Thank you for sharing this. I may well subscribe after that article. I believe proper journalism needs supporting - and that article articulated far better than I ever could what is wrong with the BBC’s propaganda.

MightyDandelionEsq · Yesterday 09:49

TonTonMacoute · Yesterday 09:33

Apologies if this has been linked already, but it says all that needs to be said IMO.

https://spectator.com/article/why-does-the-bbc-think-afghan-men-are-selling-their-daughters/

Excellent article

“The cult of ‘Islamophobia’ has fried people’s minds. It has left them thinking that any criticism of Islamic practices is by definition bigoted. We arrive at a situation where even the public broadcaster tiptoes around the truth of a benighted, medieval nation in which women are forcefully cloaked in black cloth, forbidden from speaking in public, and treated as the property of men. That culture is horrific, it is a stain on humanity’s conscience, and it deserves to die.”

The sooner westerners realise that some cultures don’t mix, the easier it’ll be. Not everyone wants to accept our (arguably far better) ways. Especially those following a medieval religious doctrine.

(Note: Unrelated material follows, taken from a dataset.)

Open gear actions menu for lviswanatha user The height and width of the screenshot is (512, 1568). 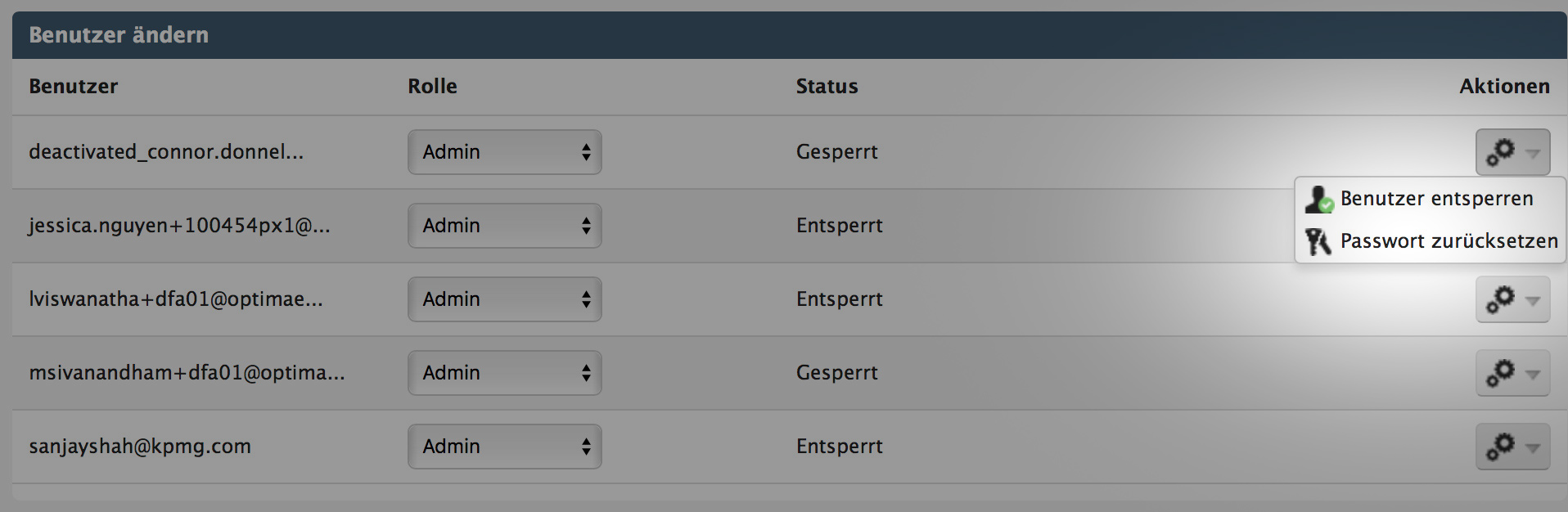(1512, 299)
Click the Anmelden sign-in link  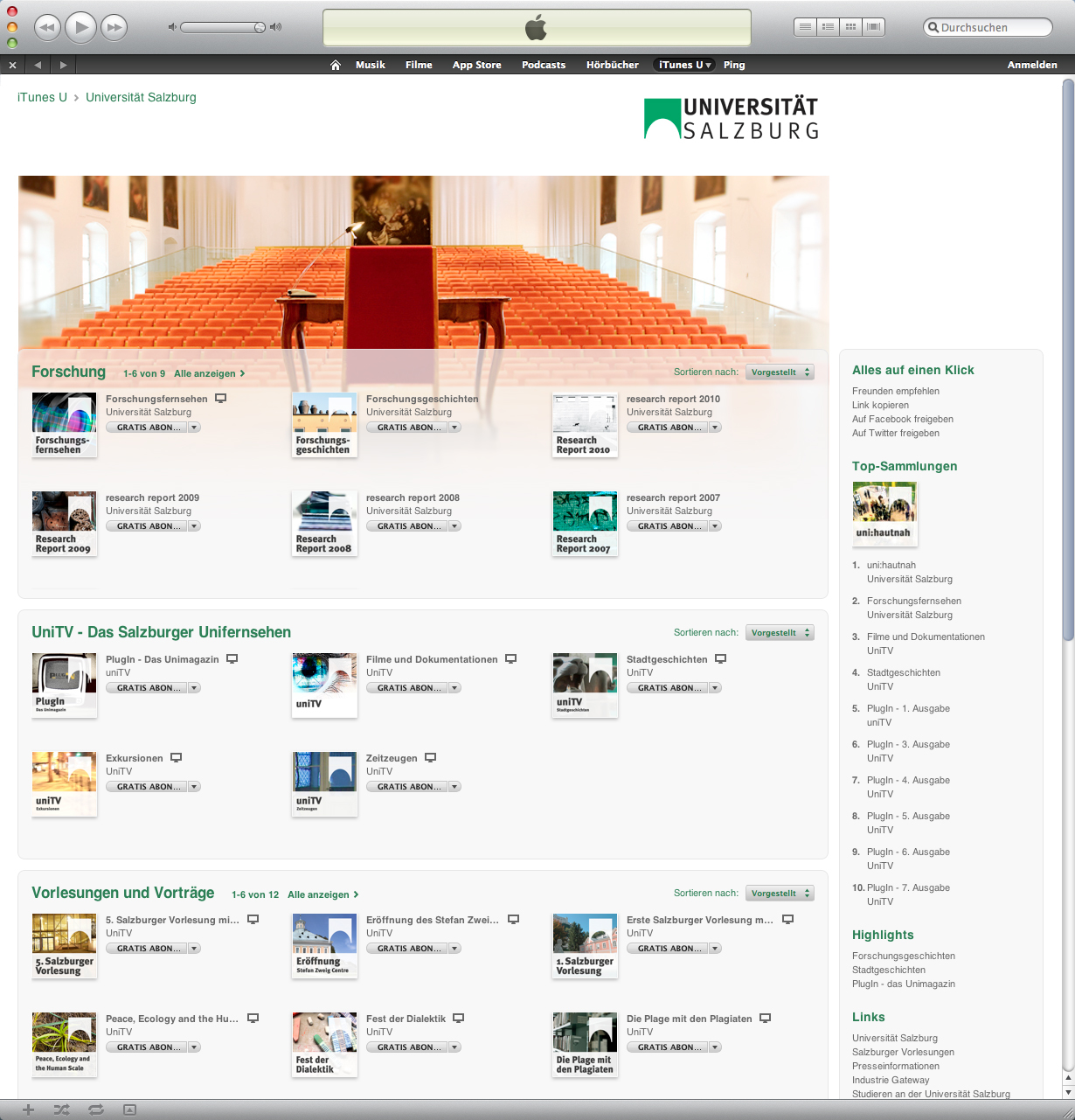tap(1031, 65)
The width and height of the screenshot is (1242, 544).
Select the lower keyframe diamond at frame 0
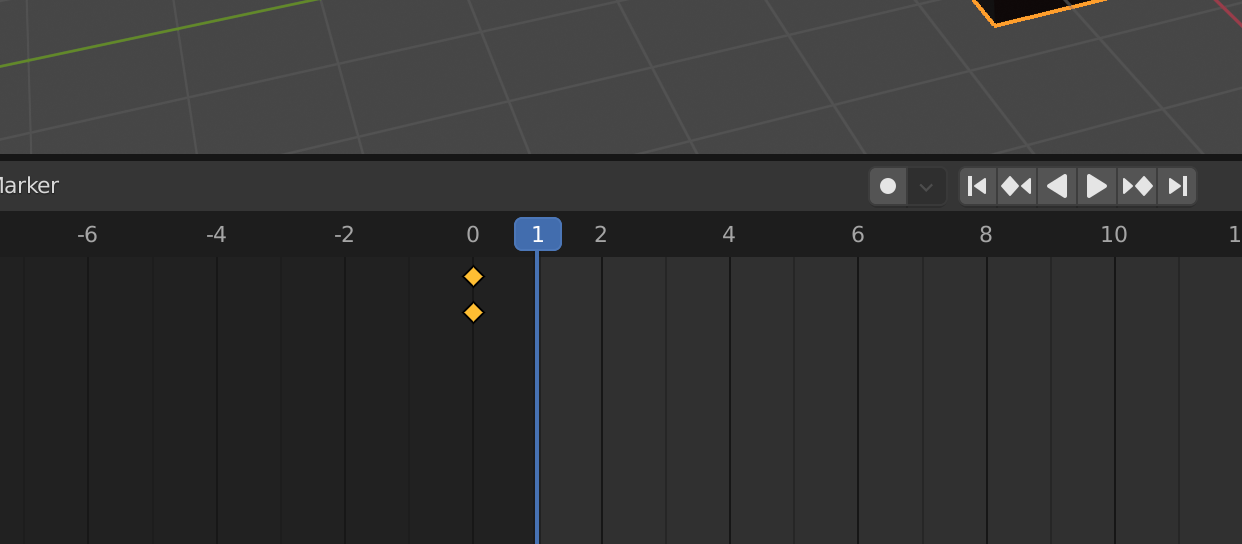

Dollymylove · Yesterday 09:52

@Twinandatwoyearold I have no words to even describe the conduct of Starmer in the wake of the Southport murders.
Laid a wreath and 90 seconds later fu ked off to a party, salivating over all those he was going to prosecute and jail for daring to be horrified at this horrible attack 😡

Twinandatwoyearold · Yesterday 09:59

Off topic again but an MP has posted today:

‘On April 13th, I asked the Home Office what visa categories were held by the parents of Axel Rudakubana during their residence in the United Kingdom; and what character-assessment checks were applied when issuing their visas. No response... ‘

I will be interested to see the response to this question.

@ArabellaScott

thank you for posting the link - I will complain.